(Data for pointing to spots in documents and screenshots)
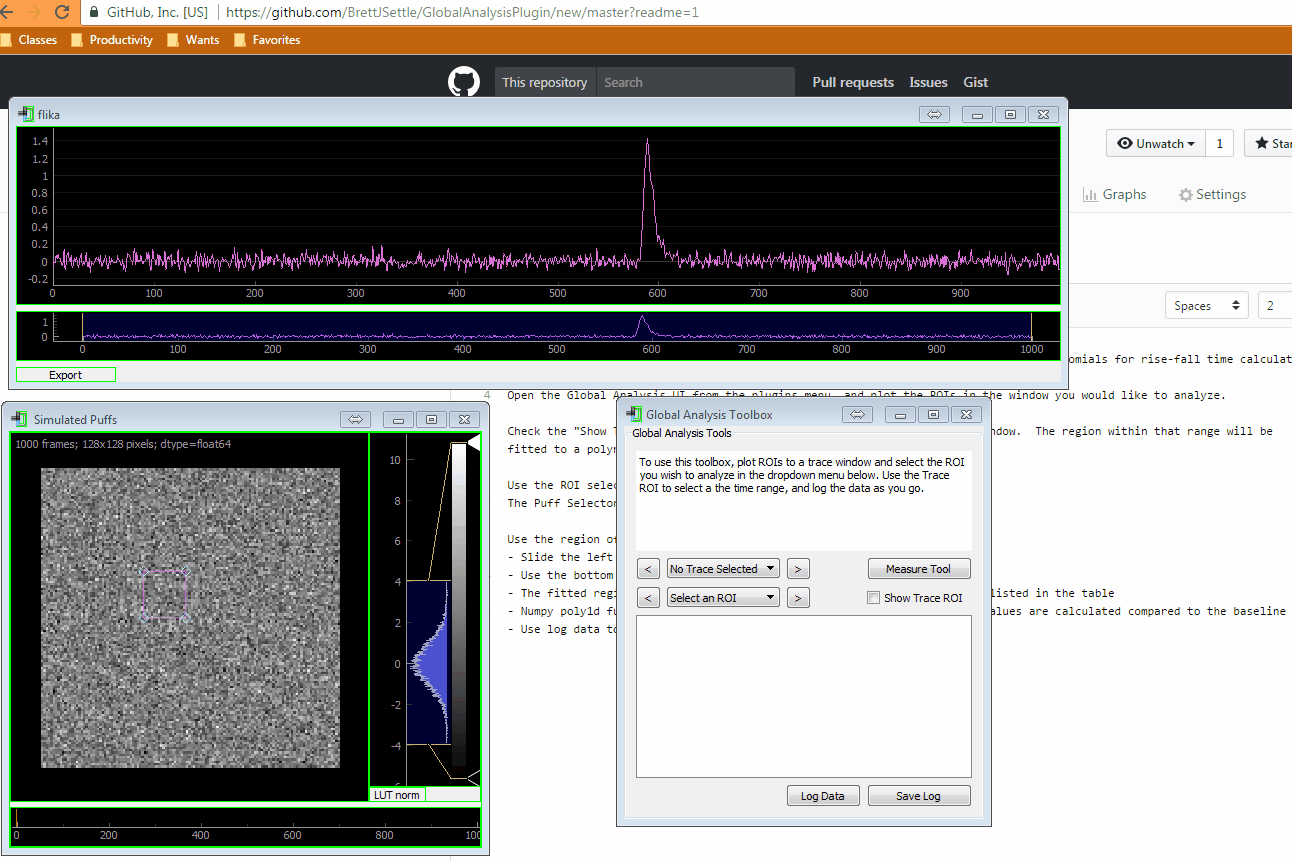Click the Measure Tool button

[x=919, y=569]
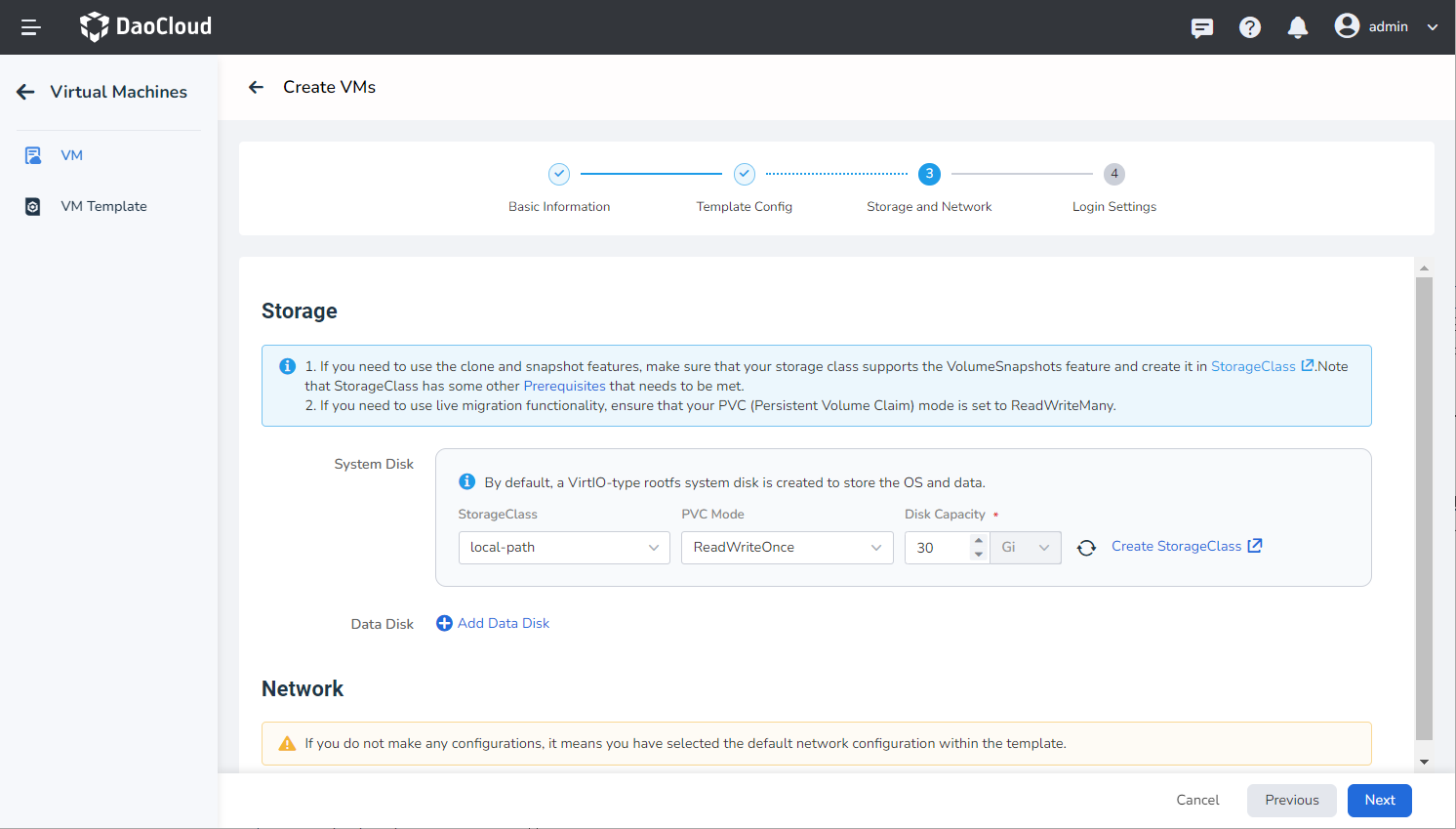Viewport: 1456px width, 829px height.
Task: Select VM in the sidebar
Action: [x=71, y=155]
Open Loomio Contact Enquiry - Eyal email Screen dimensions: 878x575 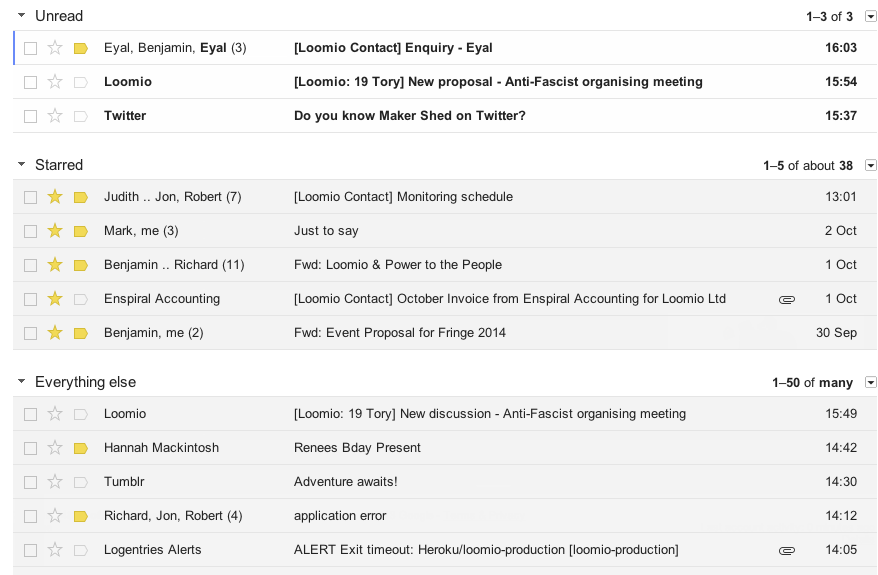[393, 48]
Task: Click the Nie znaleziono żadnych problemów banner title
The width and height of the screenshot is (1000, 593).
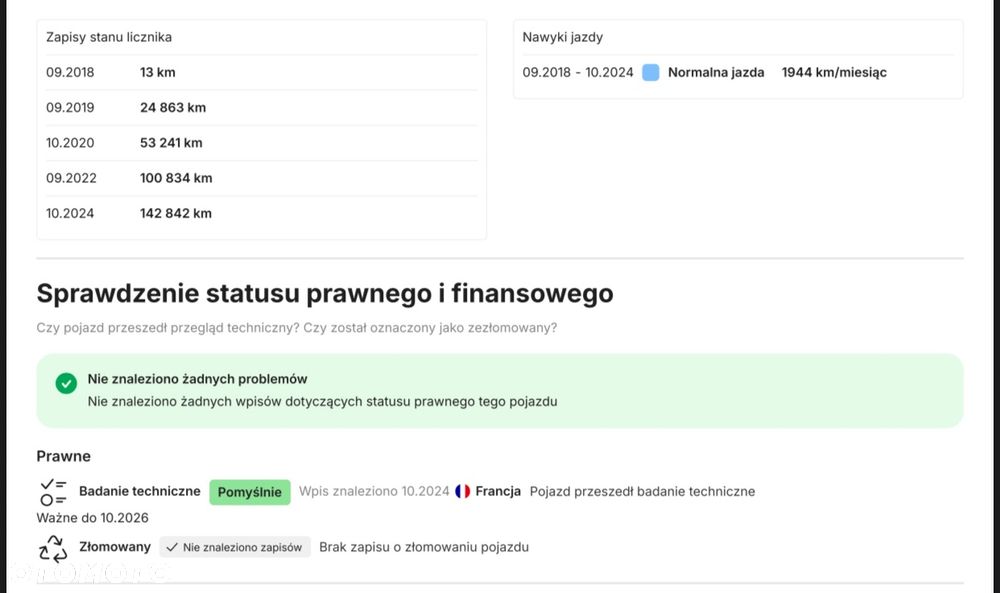Action: (x=197, y=379)
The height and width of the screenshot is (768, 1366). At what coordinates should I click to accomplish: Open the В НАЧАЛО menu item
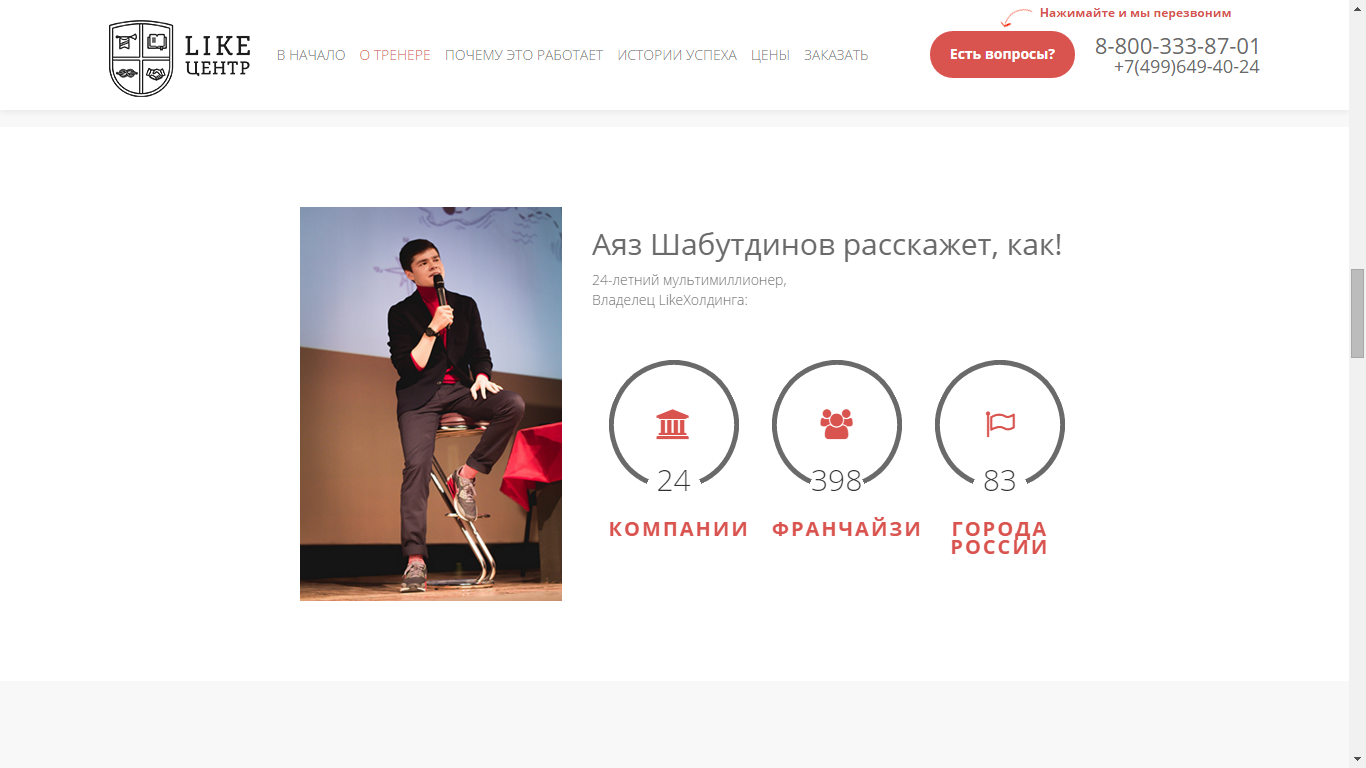(311, 55)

TASK PROMPT
Copy out word for word the part of the data that runs from the line containing "The height and" through the end of the data. Leave out the pictures.

TASK OUTPUT
The height and width of the screenshot is (768, 1366). At what coordinates should I click to accomplish: Open the В НАЧАЛО menu item
(311, 55)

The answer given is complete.